Данные для задачи:
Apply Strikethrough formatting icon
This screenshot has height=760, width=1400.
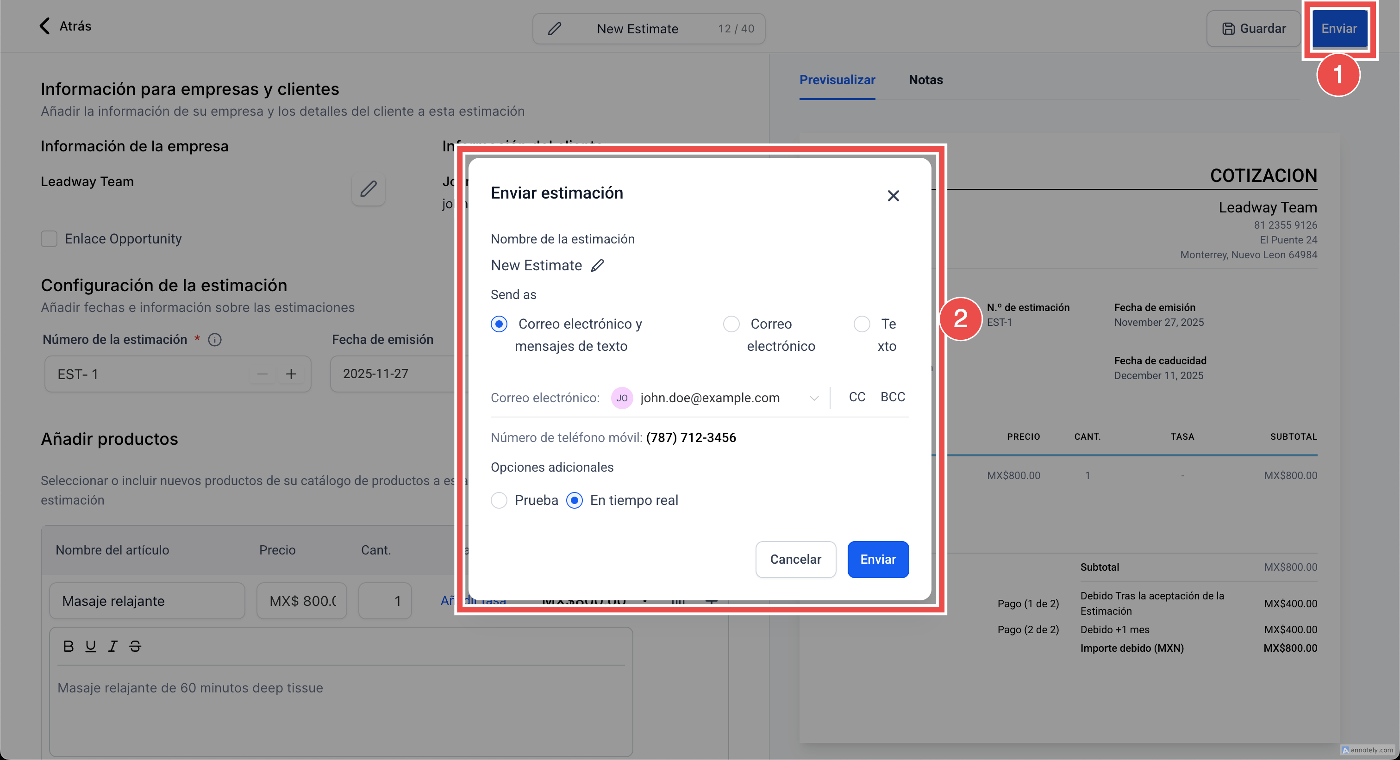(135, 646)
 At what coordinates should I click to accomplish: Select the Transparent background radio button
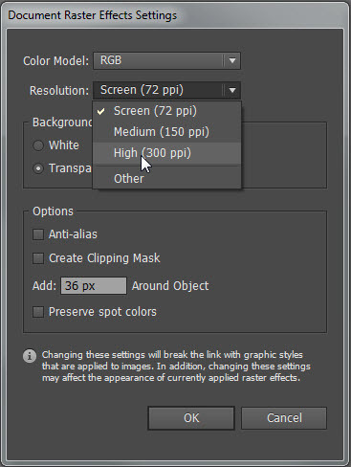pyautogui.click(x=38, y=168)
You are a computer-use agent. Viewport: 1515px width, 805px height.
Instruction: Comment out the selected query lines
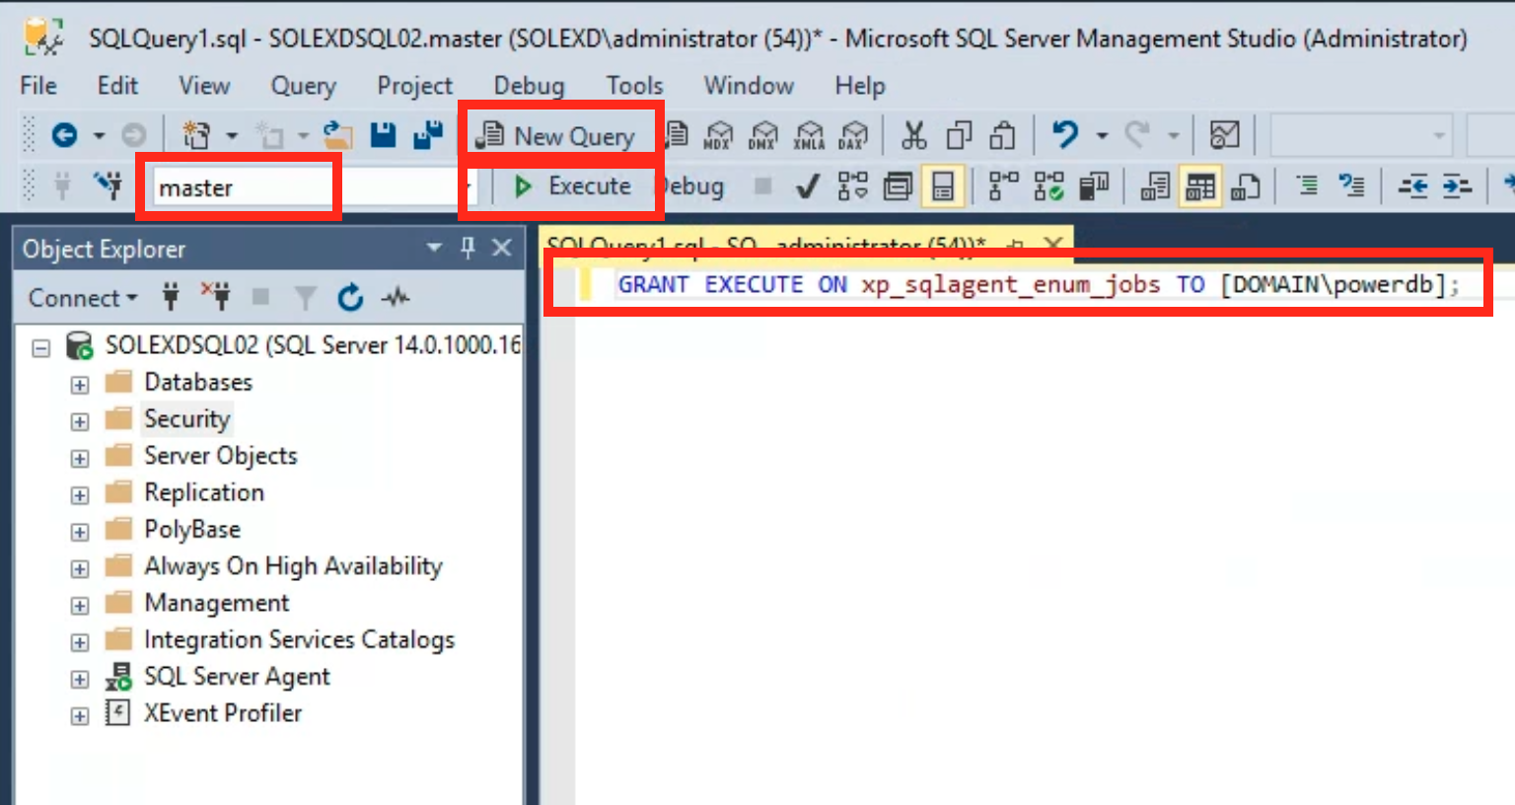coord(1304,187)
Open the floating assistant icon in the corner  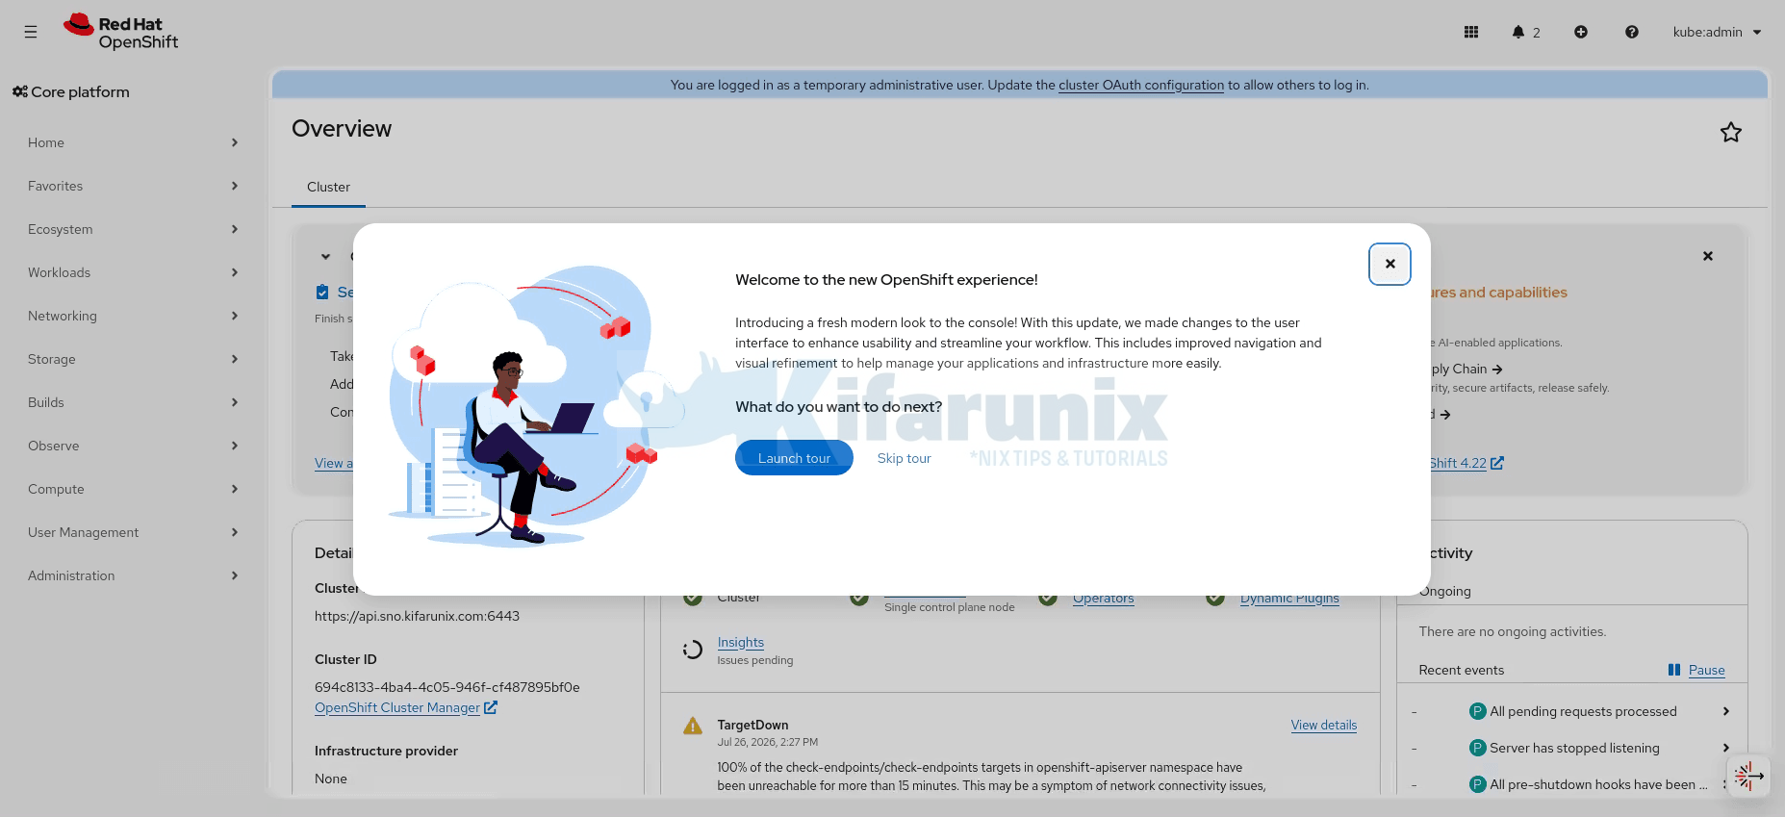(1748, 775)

Что требуется: Перепишите строки полностью, без сокращений, начиная с самой первой и заканчивая строкой, в которой есть «pyautogui.click(x=38, y=168)», и увеличьте на 70 каждую координату в ответах. Картинки в ответ не включайте.

Решение задачи:
Apply Strikethrough formatting icon
This screenshot has height=760, width=1400.
(205, 716)
 At what coordinates should I click to accomplish: Select the Transparent background radio button
pyautogui.click(x=108, y=238)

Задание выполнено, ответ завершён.